CLAIMS What is claimed is: 1. An apparatus comprising: at least one processor; and at least one memory storing instructions that, when executed by the at least one processor, cause the apparatus at least to: execute a latent generator of a decoder using a first input to generate a generated output; and execute a media generator of the decoder using a second input to generate decoded media data, wherein the second input comprises the generated output or data derived from the generated output.
2. The apparatus of claim 1, wherein the instructions, when executed by the at least one processor, cause the apparatus at least to: receive one or more indicators of respective one or more portions of data to be decoded by the decoder; execute the latent generator using the first input to obtain the generated output, wherein the first input comprises the one or more indicators of respective one or more portions of data to be decoded by the decoder; and execute the media generator using the second input to obtain decoded one or more portions of data, wherein the second input to the media generator comprises the generated output, and wherein the decoded media data comprises the decoded one or more portions of data, and wherein the decoded one or more portions of data correspond to or are indicated by the one or more indicators.
3. The apparatus of claim 2, wherein the instructions, when executed by the at least one processor, cause the apparatus at least to: receive encoded spatial and/or temporal locations comprising information about one or more spatial and/or temporal locations of respective one or more pixels or blocks of an image; decode the encoded spatial and/or temporal locations to obtain the one or more spatial and/or temporal locations of the respective one or more pixels or blocks of the image; wherein the first input to the latent generator comprises the one or more spatial and/or temporal locations of the respective one or more pixels or blocks of the image; execute the latent generator using the first input to obtain a generated tensor, wherein the generated output comprises the generated tensor; and execute the media generator using the second input to obtain one or more decoded pixels or decoded blocks, wherein the second input to the media generator comprises the generated output, and wherein the decoded media data comprises the one or more decoded pixels or decoded blocks, and wherein the one or more decoded pixels or decoded blocks correspond to or are identified by the one or more spatial and/or temporal locations.

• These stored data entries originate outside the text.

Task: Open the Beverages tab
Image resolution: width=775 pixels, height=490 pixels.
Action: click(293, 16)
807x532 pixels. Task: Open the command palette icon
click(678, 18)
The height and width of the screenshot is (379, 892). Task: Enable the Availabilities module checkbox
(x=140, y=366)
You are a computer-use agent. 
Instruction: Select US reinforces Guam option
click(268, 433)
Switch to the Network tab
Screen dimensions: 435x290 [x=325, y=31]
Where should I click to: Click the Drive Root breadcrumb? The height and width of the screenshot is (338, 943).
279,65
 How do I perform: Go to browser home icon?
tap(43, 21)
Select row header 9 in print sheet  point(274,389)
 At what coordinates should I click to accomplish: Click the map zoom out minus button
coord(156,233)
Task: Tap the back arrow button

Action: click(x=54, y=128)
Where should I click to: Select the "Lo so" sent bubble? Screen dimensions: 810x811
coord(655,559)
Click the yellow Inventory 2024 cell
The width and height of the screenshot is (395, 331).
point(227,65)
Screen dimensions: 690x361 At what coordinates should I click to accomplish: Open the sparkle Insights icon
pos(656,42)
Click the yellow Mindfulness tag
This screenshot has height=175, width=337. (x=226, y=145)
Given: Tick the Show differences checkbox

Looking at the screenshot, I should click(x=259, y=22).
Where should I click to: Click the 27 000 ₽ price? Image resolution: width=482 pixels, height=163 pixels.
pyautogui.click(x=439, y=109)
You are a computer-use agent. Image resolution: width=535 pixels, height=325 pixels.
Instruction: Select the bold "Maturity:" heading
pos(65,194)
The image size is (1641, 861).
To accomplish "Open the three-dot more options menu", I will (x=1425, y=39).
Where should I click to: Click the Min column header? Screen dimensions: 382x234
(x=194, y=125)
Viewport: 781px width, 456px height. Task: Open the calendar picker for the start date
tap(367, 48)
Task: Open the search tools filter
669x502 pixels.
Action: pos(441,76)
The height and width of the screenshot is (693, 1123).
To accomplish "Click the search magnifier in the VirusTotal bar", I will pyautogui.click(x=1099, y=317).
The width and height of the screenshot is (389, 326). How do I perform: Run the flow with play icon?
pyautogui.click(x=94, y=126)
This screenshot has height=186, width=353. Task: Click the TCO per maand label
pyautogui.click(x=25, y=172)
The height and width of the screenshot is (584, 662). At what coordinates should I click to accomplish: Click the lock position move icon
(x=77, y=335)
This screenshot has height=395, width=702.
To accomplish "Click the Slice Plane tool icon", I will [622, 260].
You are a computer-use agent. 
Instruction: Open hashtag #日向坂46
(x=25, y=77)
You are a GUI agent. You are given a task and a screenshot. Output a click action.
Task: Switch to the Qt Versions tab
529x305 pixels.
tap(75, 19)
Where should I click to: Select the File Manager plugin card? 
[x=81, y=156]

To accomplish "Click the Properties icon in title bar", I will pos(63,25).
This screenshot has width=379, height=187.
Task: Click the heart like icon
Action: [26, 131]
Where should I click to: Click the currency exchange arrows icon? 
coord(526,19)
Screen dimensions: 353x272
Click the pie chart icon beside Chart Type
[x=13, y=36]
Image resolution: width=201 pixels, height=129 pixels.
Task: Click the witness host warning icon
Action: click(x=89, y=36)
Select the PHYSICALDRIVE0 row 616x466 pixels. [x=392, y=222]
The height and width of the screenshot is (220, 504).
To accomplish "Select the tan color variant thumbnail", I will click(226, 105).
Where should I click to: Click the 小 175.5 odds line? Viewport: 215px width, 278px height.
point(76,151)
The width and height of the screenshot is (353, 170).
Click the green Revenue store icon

4. The apparatus of claim 3, wherein the information about the one or more temporal locations of the respective one or more pixels or blocks of the image comprises one or more frame indexes.
5. The apparatus of any of claims 1 to 4, wherein the instructions, when executed by the at least one processor, cause the apparatus at least to: receive a bitstream comprising a lossless encoding of an input latent tensor; and perform a lossless decoding of the bitstream to obtain a decoded input latent tensor; wherein the first input to the latent generator comprises the decoded input latent tensor.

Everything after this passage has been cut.